[Collection entries]
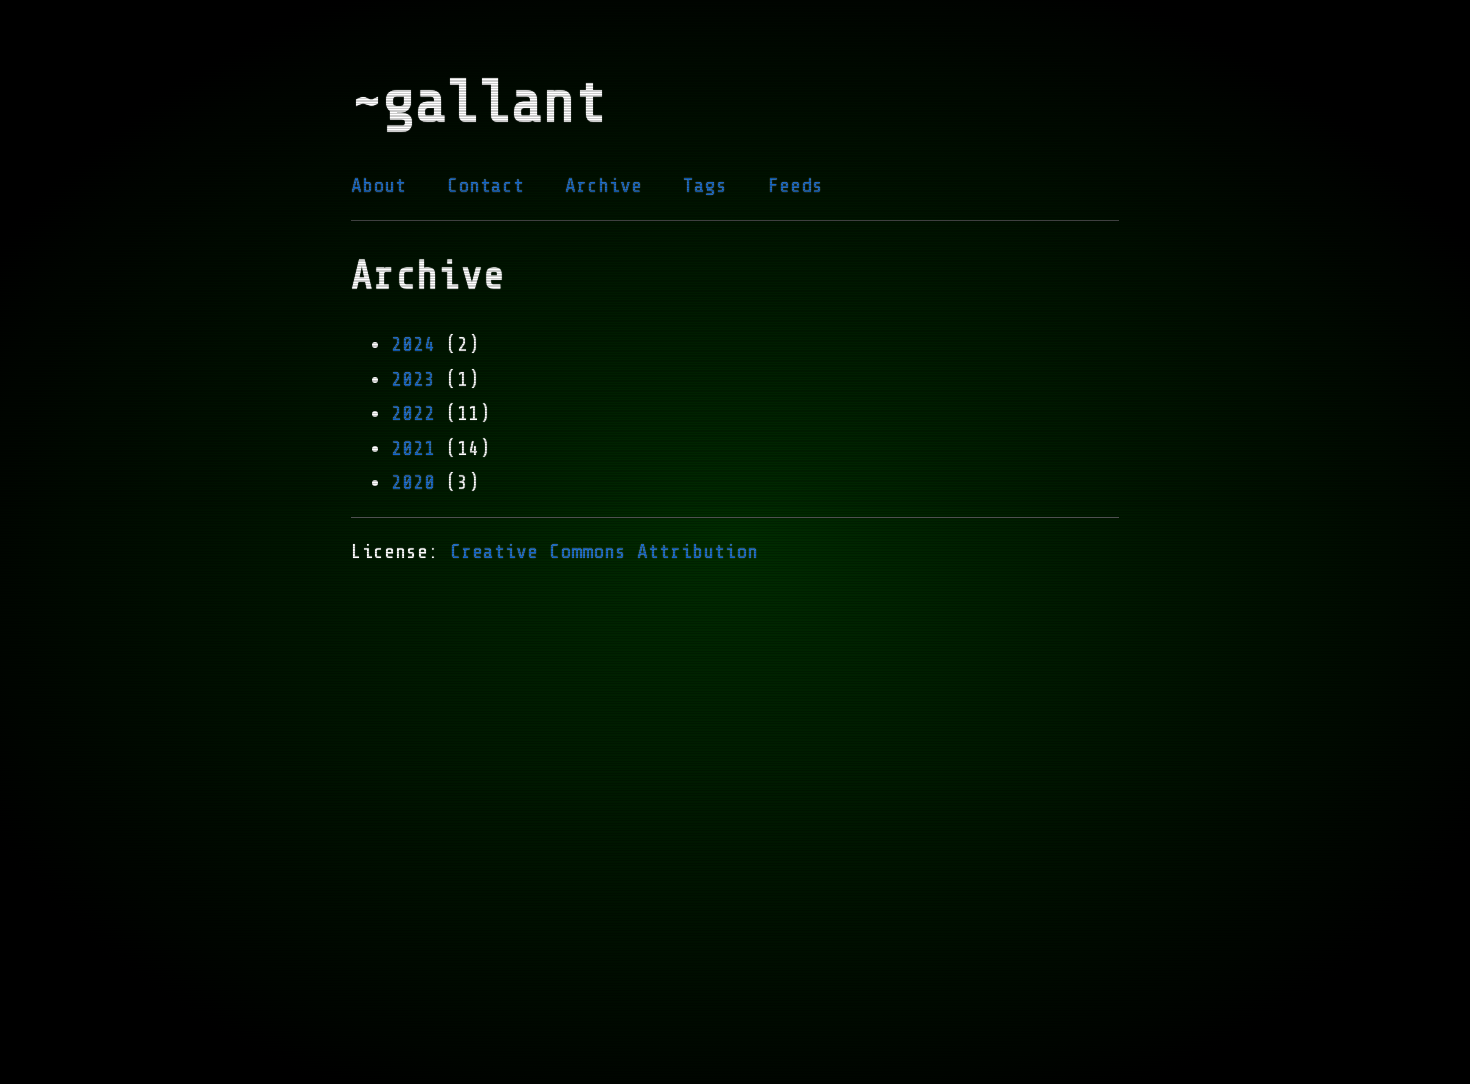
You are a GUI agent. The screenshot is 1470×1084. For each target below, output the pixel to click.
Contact (485, 185)
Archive (603, 185)
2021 (413, 448)
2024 (413, 344)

What this task involves: If an entry holds a picture, leave the picture out and repeat the rest exactly.

Solution to the exercise:
You are a GUI agent. The screenshot is 1470×1084. For each target below, output the pixel to click.
Contact (485, 185)
Archive (603, 185)
2021 (413, 448)
2024 (413, 344)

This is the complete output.